Se o vivente está triste hoje, uma lembrança neutra de ontem ganha tons acinzentados. Se está em paz, até as dores antigas perdem um pouco dos espinhos e viram cicatrizes de aprendizado, marcas de quem soube pelear. A memória humana é um rio que muda de curso conforme as chuvas do presente. Ela inventa, ela borda enfeites, ela apaga rostos de quem nos machucou ou amarga o doce de um momento que, a gente sabe, não volta mais.
Eu, Aparício Funes, do alto dos meus anos de jornada, acho isso uma maravilha. Quando a gente senta para escrever e deixa a memória vagar pelas estradas de terra do passado, não estamos apenas relatando fatos. Estamos costurando pedaços da própria alma. A gente lembra do cheiro da terra molhada que, na verdade, é o cheiro de uma infância inteira; lembra do som da chuva no telhado de zinco, que não é só barulho de água, mas a trilha sonora de noites em que a família inteira estava reunida e a salvo sob o mesmo teto, esquentando os pés perto do fogão a lenha.

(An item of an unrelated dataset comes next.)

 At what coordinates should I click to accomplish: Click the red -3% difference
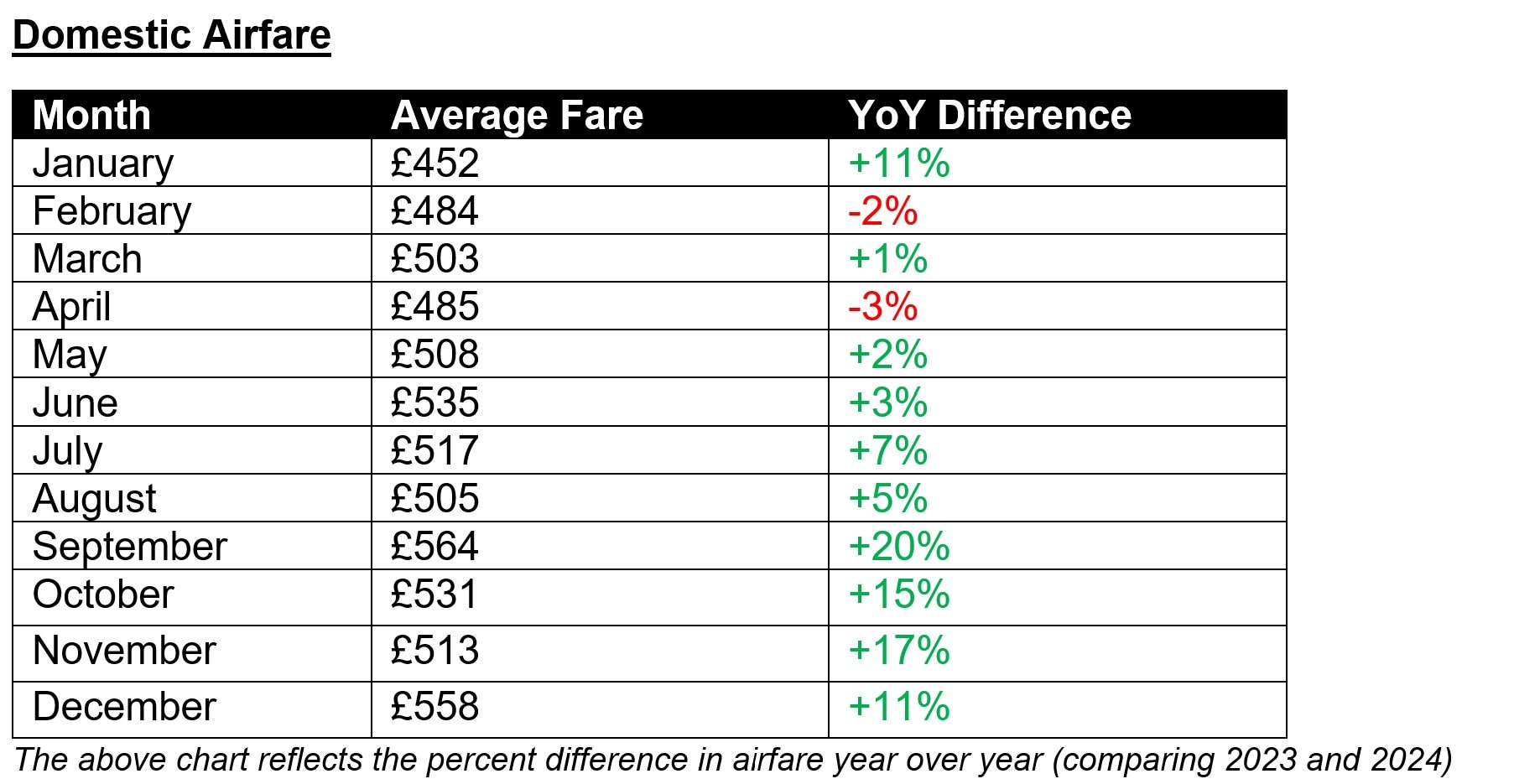coord(882,306)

Dizem por aí que quem muito inventa, mente. Mas eu discordo, ao menos no tribunal da lembrança. A memória que inventa não está mentindo; ela está tentando dar sentido àquilo que vivemos. O cérebro reescreve o passado porque precisa que ele caiba no nosso peito do tamanho que somos hoje. A gente só guarda o que nos marca, e a marca nunca é apenas o corte na pele, é a história que contamos sobre a ferida.
Por isso, meus amigos, não briguem com o avô que conta a mesma história de guerra com um heroísmo exagerado a cada Natal. Não corrijam a tia que jura que o céu da juventude dela era de um azul que não existe mais. A precisão fria dos fatos deixemos para os jornais velhos e para os livros de registro no cartório.
Para nós, humanos feitos de barro e sopro, a vida é curta demais para que as lembranças sejam apenas atas de uma reunião tediosa. Aumentem o peixe. Pintem o céu de um azul mais forte. Porque, no fim das contas, a melhor versão do passado é aquela que nos dá força para sorver o mate amargo do presente com um sorriso no rosto.
Um quebra-costelas a todos, e que a memória de vocês seja sempre um refúgio acolhedor. Até a próxima prosa!